[start of Extract provided]

May 14, 2026 • 12:15 PM ET

Kevin Warsh confirmed as Fed chair May 13 in a 54-45 vote. April 2026 PPI at 6% year-over-year. April CPI at 3.8% year-over-year. Federal funds rate at 3.5% to 3.75%. Warsh’s first FOMC meeting: June 16 and 17, 2026. FOMC minutes from May 6 and 7 meeting release May 20 at 2:00 PM ET.

The June 16 and 17, 2026 FOMC meeting is when the Federal Reserve’s new chair Kevin Warsh announces his first interest rate decision. The Fed either raises rates, holds them steady, or lowers them. That decision directly affects what your bank pays on savings accounts and charges on mortgages within weeks of the announcement.

The June 16 and 17, 2026 FOMC meeting is the most consequential Federal Reserve meeting since the rate hike cycle peak in July 2023. It is the first meeting chaired by Kevin Warsh following his 54-45 Senate confirmation on May 13.

It includes the Summary of Economic Projections, the first dot plot under Warsh’s leadership. And it arrives with PPI at 6% year-over-year and CPI at 3.8%, the most inflation-pressured conditions Warsh has operated in since his previous Fed tenure ended in 2011.

This is the complete preview of what happens on June 16, why it matters, and what every American with savings, a CD, or a mortgage needs to know before that decision hits.

What the June 16 meeting is and why it is historically important

The Federal Open Market Committee meets eight times per year to set the federal funds rate, confirmed at federalreserve.gov. The June 16 and 17 meeting is historically significant for three specific reasons that distinguish it from any other 2026 FOMC meeting.

First, it is Warsh’s inaugural meeting as chair, his first opportunity to signal a new direction for monetary policy after eight years of the Powell era. Every chair’s first press conference sets the communication framework that markets, banks, and investors use to anticipate future decisions. Warsh’s first press conference will be the most closely watched Fed communication event in years.

Second, the June meeting includes the Summary of Economic Projections, the document commonly called the dot plot. All 19 FOMC participants submit their forecasts for the appropriate federal funds rate path.

The dot plot reveals the committee’s internal distribution of views far more precisely than any statement language. Three participants dissented from the April 29 easing bias. The June dot plot will show whether that dissent has grown to six, nine, or more participants, which is the clearest available signal of the rate direction Warsh is managing.

Third, Warsh has publicly stated he wants Federal Reserve meetings with more genuine debate than the Powell era produced. That means the June 16 press conference may contain more direct policy signal than the carefully managed communications approach Powell used throughout his tenure.

[end of Extract provided]

### Tasks for this exercise
- 1) In the FOMC preview, replace "FOMC" with "Federal Open Market Committee" throughout the passage from "The June 16 and 17, 2026 FOMC meeting is the" to "that decision hits.".
- 2) List the reasons the FOMC preview gives for why the June 16 and 17 meeting is historically significant.

[start of Data lines]

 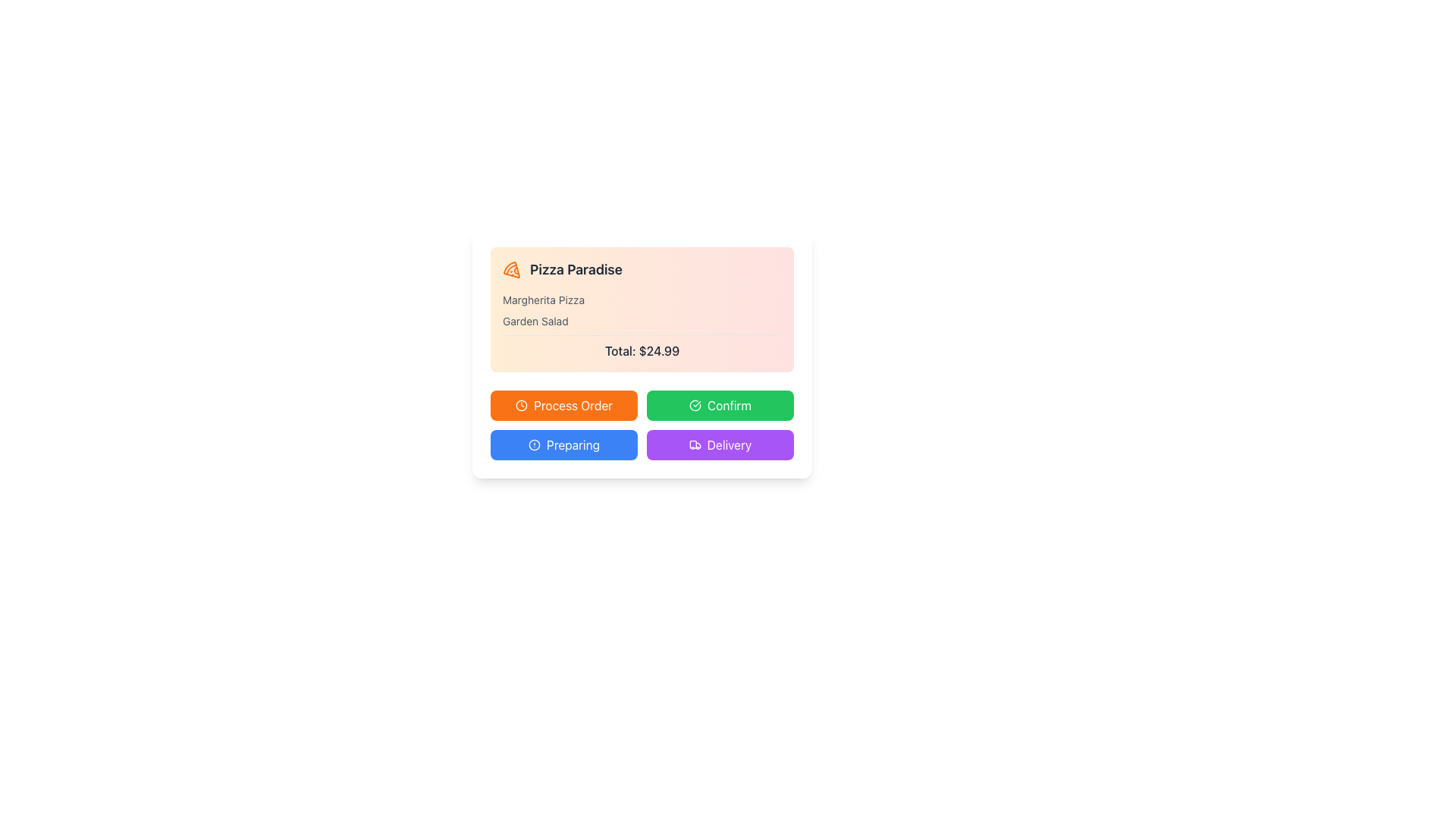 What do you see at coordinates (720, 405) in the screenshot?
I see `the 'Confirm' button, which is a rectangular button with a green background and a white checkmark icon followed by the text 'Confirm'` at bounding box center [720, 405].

[end of Data lines]
[start of Data lines]

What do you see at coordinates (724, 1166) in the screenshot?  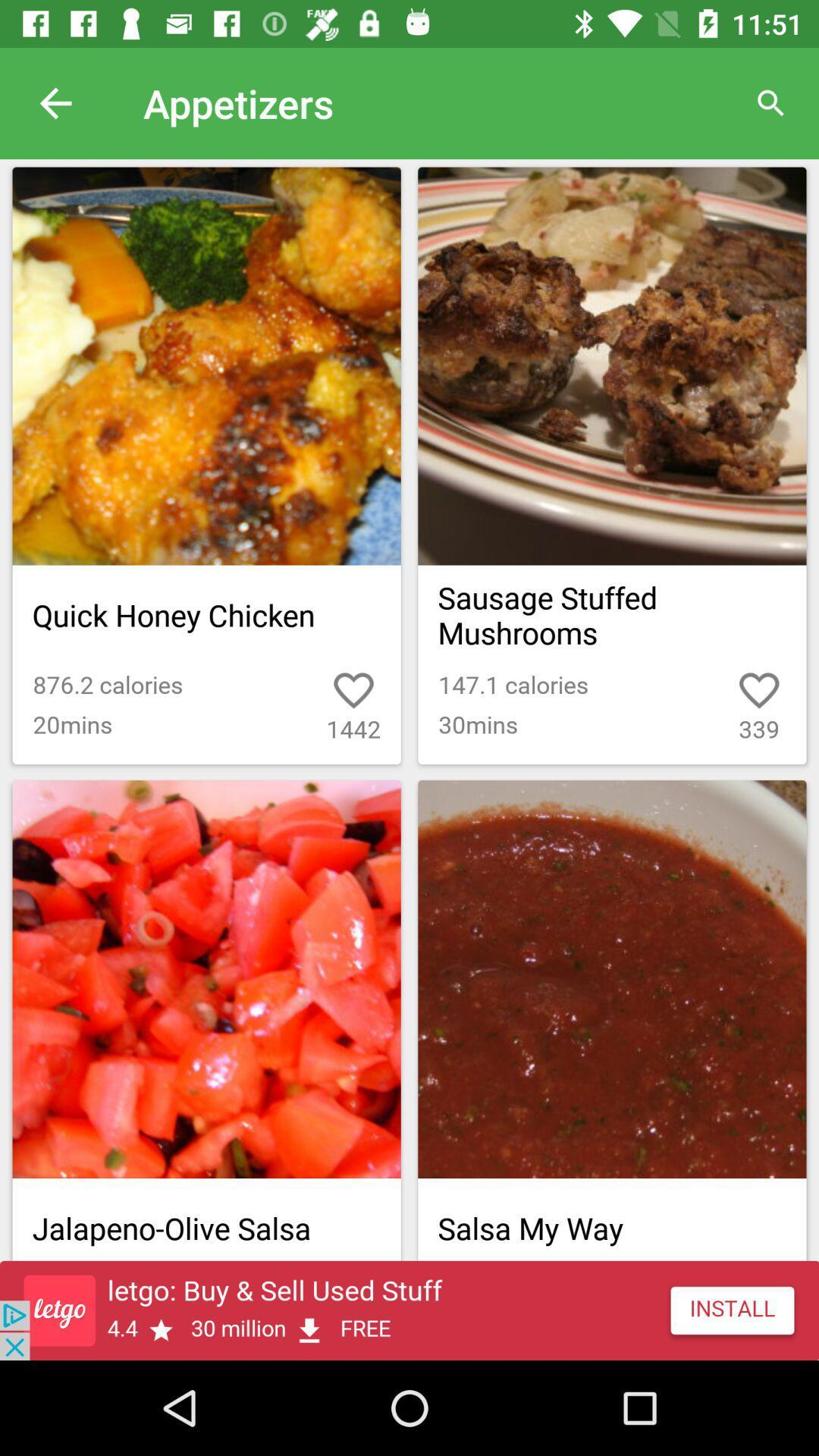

[end of Data lines]

### Correct answers
- 1)
The June 16 and 17, 2026 Federal Open Market Committee meeting is the most consequential Federal Reserve meeting since the rate hike cycle peak in July 2023. It is the first meeting chaired by Kevin Warsh following his 54-45 Senate confirmation on May 13.

It includes the Summary of Economic Projections, the first dot plot under Warsh’s leadership. And it arrives with PPI at 6% year-over-year and CPI at 3.8%, the most inflation-pressured conditions Warsh has operated in since his previous Fed tenure ended in 2011.

This is the complete preview of what happens on June 16, why it matters, and what every American with savings, a CD, or a mortgage needs to know before that decision hits.

- 2)
- It is Warsh's inaugural meeting as chair, his first opportunity to signal a new direction for monetary policy after eight years of the Powell era.
- It includes the Summary of Economic Projections, the document commonly called the dot plot.
- Warsh has publicly stated he wants Federal Reserve meetings with more genuine debate than the Powell era produced.